Le dernier week-end se profile avec la famille Calais. La pluie qui était présente depuis quelques temps commençait à inonder les routes formant par endroits des vagues de mousses apparemment créées par la poussière. Mouais, bizarre, moi quand je mélange de la poussière avec de l’eau ça n’fait pas des bulles ! Retour à la maison en compagnie de toute la famille, pour une dernière après-midi sous le signe de la détente, du thé, des balades en motocross, de la chasse aux kangourous… Hein quoi ?! Mais pourquoi donc chassez-vous le kangourou ? Tout simplement parce qu’ils prolifèrent rapidement et se nourrissent des graines récemment plantées dans les champs. Heureusement ce jour-là il ne faisait pas très beau ni très chaud donc les kangourous furent épargnés. Merci !
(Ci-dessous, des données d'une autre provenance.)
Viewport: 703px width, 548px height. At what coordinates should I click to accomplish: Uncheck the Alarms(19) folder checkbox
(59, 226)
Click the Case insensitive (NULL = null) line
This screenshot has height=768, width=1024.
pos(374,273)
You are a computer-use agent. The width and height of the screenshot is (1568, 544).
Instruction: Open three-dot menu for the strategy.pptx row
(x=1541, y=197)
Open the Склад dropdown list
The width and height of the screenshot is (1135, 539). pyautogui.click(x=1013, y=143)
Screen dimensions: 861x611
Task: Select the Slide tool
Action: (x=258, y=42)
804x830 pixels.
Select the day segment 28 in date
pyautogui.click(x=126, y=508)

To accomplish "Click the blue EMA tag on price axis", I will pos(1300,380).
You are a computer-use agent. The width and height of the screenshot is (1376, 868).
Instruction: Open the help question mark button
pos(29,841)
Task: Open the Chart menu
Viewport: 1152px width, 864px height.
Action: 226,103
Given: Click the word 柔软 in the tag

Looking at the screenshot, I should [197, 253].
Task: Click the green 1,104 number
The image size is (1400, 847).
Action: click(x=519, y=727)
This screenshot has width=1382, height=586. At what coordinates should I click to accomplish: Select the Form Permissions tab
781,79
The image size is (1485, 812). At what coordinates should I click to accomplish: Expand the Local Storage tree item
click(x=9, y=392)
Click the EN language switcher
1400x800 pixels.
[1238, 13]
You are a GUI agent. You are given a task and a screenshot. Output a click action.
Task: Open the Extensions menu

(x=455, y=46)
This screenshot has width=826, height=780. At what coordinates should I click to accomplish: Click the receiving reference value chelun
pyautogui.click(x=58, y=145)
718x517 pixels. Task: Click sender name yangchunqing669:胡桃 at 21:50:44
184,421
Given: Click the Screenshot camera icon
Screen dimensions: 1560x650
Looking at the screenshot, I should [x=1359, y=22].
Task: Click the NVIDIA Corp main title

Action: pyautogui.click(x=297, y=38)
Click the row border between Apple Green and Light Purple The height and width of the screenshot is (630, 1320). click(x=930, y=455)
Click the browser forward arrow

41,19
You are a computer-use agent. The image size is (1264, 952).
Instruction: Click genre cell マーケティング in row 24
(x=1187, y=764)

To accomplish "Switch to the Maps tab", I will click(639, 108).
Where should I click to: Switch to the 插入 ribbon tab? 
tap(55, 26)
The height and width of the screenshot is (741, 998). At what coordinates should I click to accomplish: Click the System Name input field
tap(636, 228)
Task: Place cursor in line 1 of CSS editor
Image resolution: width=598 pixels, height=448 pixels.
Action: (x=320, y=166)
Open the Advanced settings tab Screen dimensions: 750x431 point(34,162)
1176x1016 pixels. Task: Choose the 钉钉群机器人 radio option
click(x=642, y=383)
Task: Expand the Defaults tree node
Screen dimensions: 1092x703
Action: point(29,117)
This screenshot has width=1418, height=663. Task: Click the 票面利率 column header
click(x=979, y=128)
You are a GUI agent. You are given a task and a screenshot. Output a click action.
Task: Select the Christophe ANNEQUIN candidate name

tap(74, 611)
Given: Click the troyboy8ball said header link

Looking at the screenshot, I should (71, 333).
Nous finissons notre samedi devant la télévision en famille, et partirons au lit plus tôt que prévu en raison de notre départ imminent. Toc, toc, toc, au petit matin Alain vient nous saluer une dernière fois avant de partir au travail, nous enlace tendrement, nous conseille une dernière fois, avec toujours autant d’humour, de prendre rendez-vous pour une vasectomie (pas d’gosses !). C’est l’heure du départ, nous chevauchons une fois de plus notre fidèle Rex et quittons la ferme sous les aboiements de Buster. Un œil dans le rétroviseur, je le vois nous poursuivre une dernière fois comme pour nous dire « Bon vent les amis ! ».

A nous la route pour de nouvelles aventures…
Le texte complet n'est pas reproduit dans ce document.